3. John Williams has a pretty jaundiced view of college professors, not that I can easily disagree with him. He wrote of the very bright and insightful Masters analyzing himself, Stoner, and Finch when they were all students. He teased Stoner and Finch about their idealized views of the university and academic life, saying, "It is an asylum... a rest home, for the infirm, the aged, the discontent, and the otherwise incompetent." He told Stoner, "You are the dreamer . . . our own Midwestern Quixote," but at least Quixote tilted at windmills. Outside the university, however, Masters told Stoner he would simply be "chewed up and spit out" because he expects the world to possess a meaning and justice that it does not. He concludes: "You have no place to go in the world." Further, Masters compared the university to the Church in the Middle Ages, which didn’t give a damn about the laity or even about God, but “we have our pretenses to survive. His assessment was a variant on the notion that those who can't do teach, and I believe there is a lot of truth in the idea that academics, at least at the university level, include a lot of misfits. Most English professors cannot produce great literature; they can only teach it. Most law professors are not naturally great lawyers; indeed, they would probably be lousy or mediocre lawyers who turn to teaching as an escape from the practice of law. It's a make-believe world in law school, lah-lah land compared to the rigors and requirements of the private practice of law in a highly competitive environment.
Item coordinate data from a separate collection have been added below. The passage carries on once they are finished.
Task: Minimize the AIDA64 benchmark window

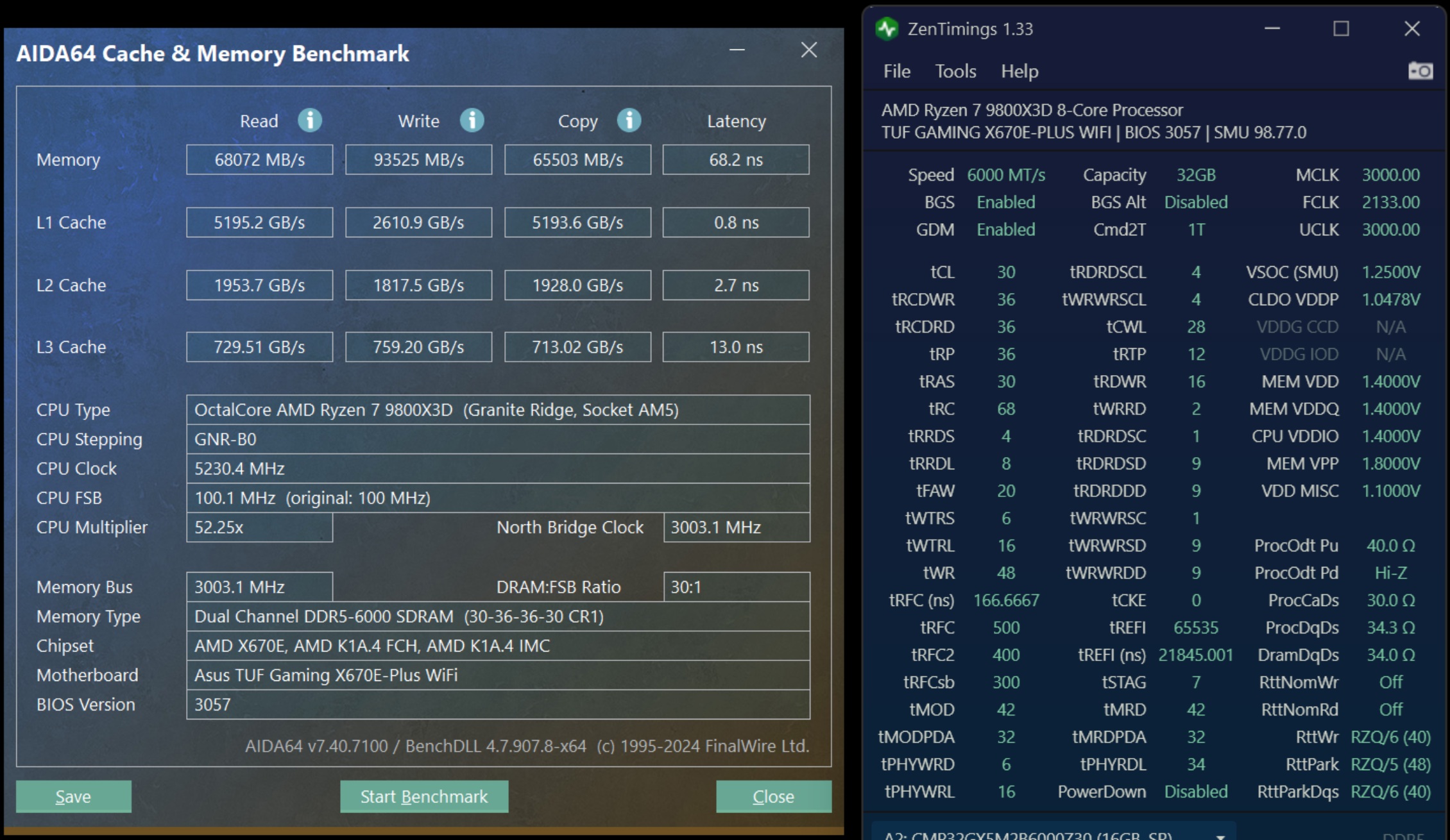Action: coord(737,50)
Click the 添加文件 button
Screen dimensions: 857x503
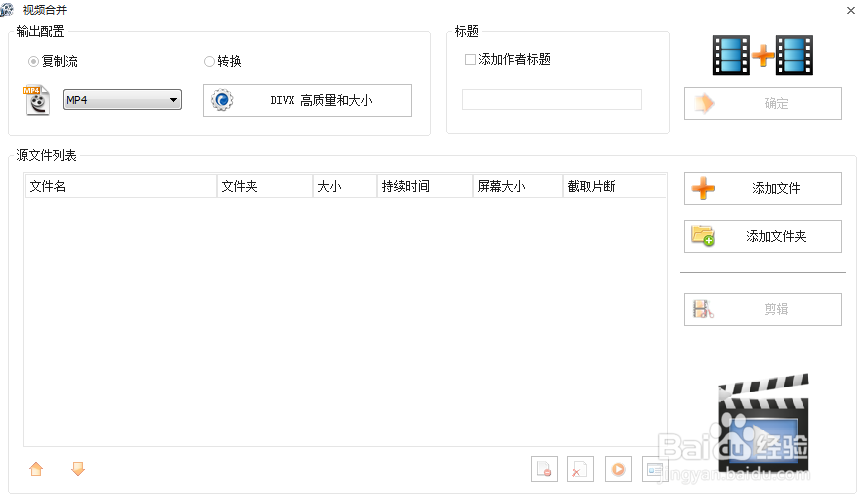click(762, 188)
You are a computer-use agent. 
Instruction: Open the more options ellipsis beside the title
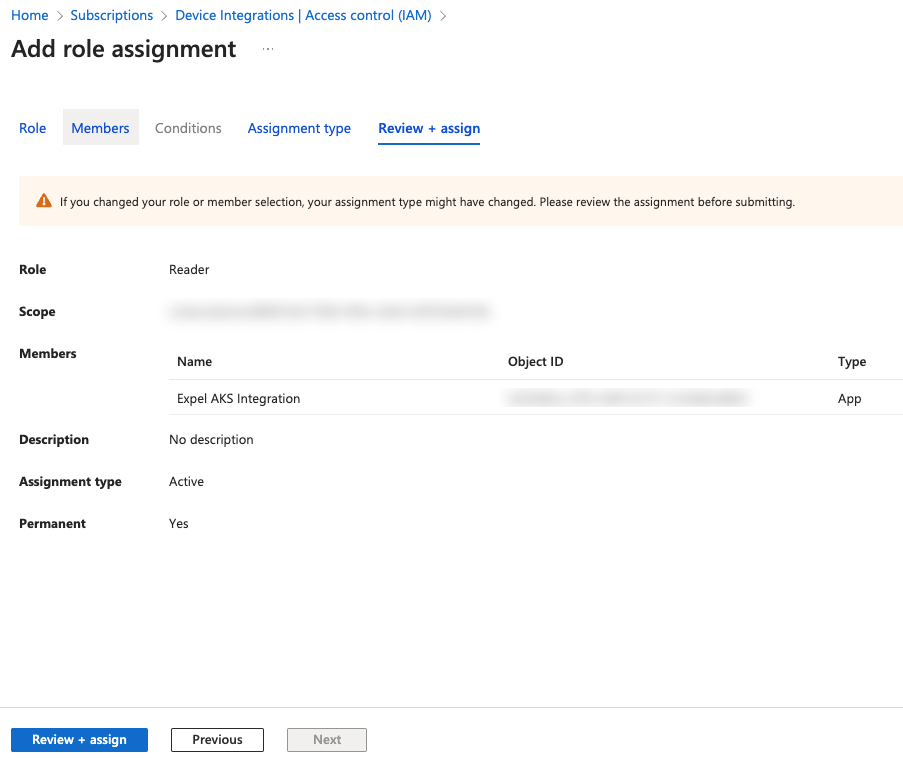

I, of course, was one of those misfits for much of my adult life, and I do not consider myself excluded from that "misfit" category. I felt like a misfit also in the Marines, skinnier and less athletic than all others, and a lot less "ooh rah" oriented. I joined for some psychic compulsion deriving from my Dad and Iwo Jima, and I suppose from my admiration of Colonel Kurdziel and Major Holmberg at my NROTC Unit at Marquette. I seemed to be a more natural fit for the Navy, but I opted out and into the Corps. I felt like a misfit in the private practice of law, too, never comfortable with charging a couple of hundred dollars an hour for services that were unavailable for people like my parents and sisters. I was at best a Legal Aid or government service-type. Or perhaps I like Master's thought about Professor Stoner, just not having a place to fit in the world.
Obama Library Dedication. I watched it today. Michelle stole the show. I got wistful watching the speakers, the entertainers, and the big crowd of celebrities and ordinary Chicagoans. I suspect Geri and I will try to take a room at the Hilton or elsewhere one of these days so we can visit the library. I don't mean to suggest that I was a diehard Obama fan when he was in office. I posted an abundance of outraged comments in the Washington Post about his policies toward Wall Street after the financial market came close to collapse from the subprime mortgage crisis that he inherited and assigned to Timothy Geithner.